ダ・ヴィンチの作と言われているタブロー(多くが未完成ですが)のうち、3、4点の作品の背景が黒塗りにされている以外、すべての作品の背景に切り立った山が描かれています。

この作品も左上に中国の水墨画で描かれたような岩山が描かれています。

ダ・ヴィンチの最初の油彩画と言われている「キリストの洗礼」にも背景に岩山が描かれているので、実際にフィレンツェにはこの様な山があるのでしょうか?

https://blogs.yahoo.co.jp/IMG/ybi/1/d2/43/haru21012000/folder/236287/img_236287_59763016_26?1272955169.jpg
15世紀後半のフィレンツェの景観図

当時のフィレンツェの景観図を見ると山はあることはあるのですが、ダ・ヴィンチが描いているような切り立った山は見えません。

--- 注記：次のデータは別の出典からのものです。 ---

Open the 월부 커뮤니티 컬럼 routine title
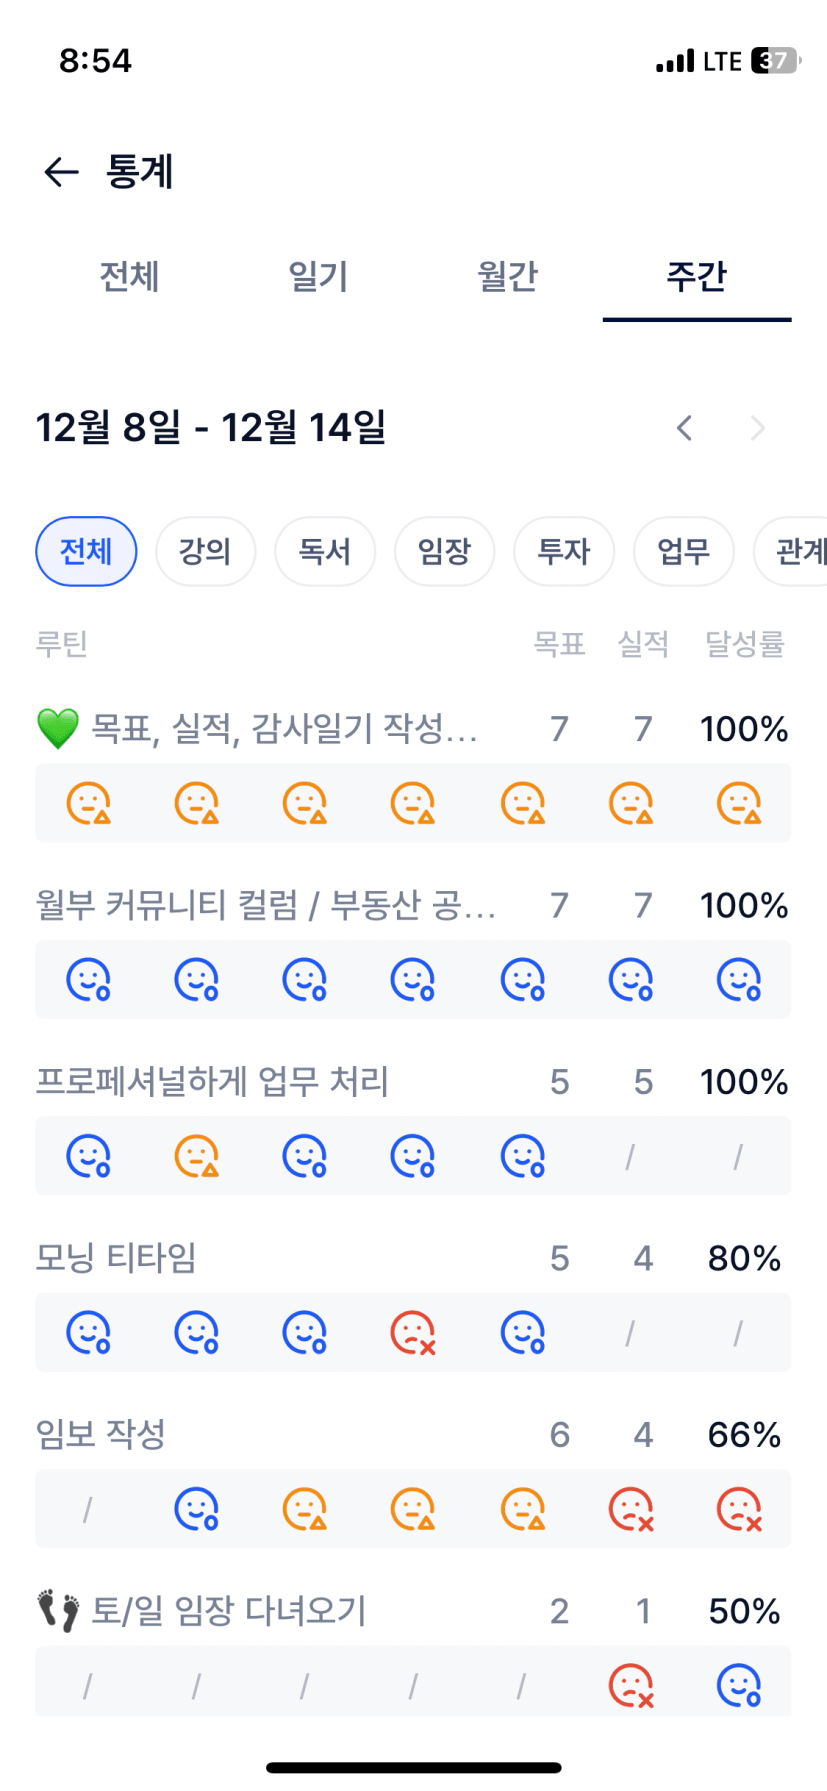This screenshot has width=827, height=1791. tap(266, 905)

ダ・ヴィンチの描いた背景はダ・ヴィンチの想像上の風景で実際にはこの様な風景はなかったのではないでしょうか。

何故、ダ・ヴィンチは殆どの作品の背景に切り立った山を描いたのでしょうか?

https://blogs.yahoo.co.jp/IMG/ybi/1/d2/43/haru21012000/folder/236287/img_236287_59763016_28?1272960601.jpg
牧谿「漁村夕照図」 国宝 南宋時代 根津美術館蔵

ダ・ヴィンチが中国の山水画を見ていたのかは分かりませんが、上の牧谿の山水画を見ていると、他の中国の山水図の殆どがそうなんですが、空気遠近法で描かれていて、遠くに行くほど霞んで見えるように描いています。

牧谿は南宋時代の画家(12、13世紀頃)でダ・ヴィンチよりもかない前に空気遠近法で描いていたことになります。

もしもダ・ヴィンチが山水画を見ていたとしたら、まだ天動説の時代で、地球の果ての山(中国の山)を描くことによりどこまでも続く果てしない空間を描こうとしたのかもしれません。

因みにダ・ヴィンチの「聖ヒエロニムス」ですが、ドラマティックな運命を辿り、18世紀、ヴァチカン宮から売りに出されたこの絵は、スイスの女性画家カウフマンに購入され、彼女の死後、この絵は行方不明になり、これを発見したのがナポレオンの叔父フェッシュ枢機卿が、ローマの古物商で箱の蓋に使われていた下部の部分を見つけた。残りを探し求めたところ、靴屋の椅子のカバーに使われていた聖者の頭部を発見したという。5分割にされていた作品に修復が施されたが、今も成人の顔の周りなどに、切断された傷跡が生々しく見ることができる。

私はこの作品をかない前に実際に見たのですが、当時の記憶として、かなりの薄塗りで描かれ、痛みが酷いと感じた事と本当に未完成だと思った記憶があります。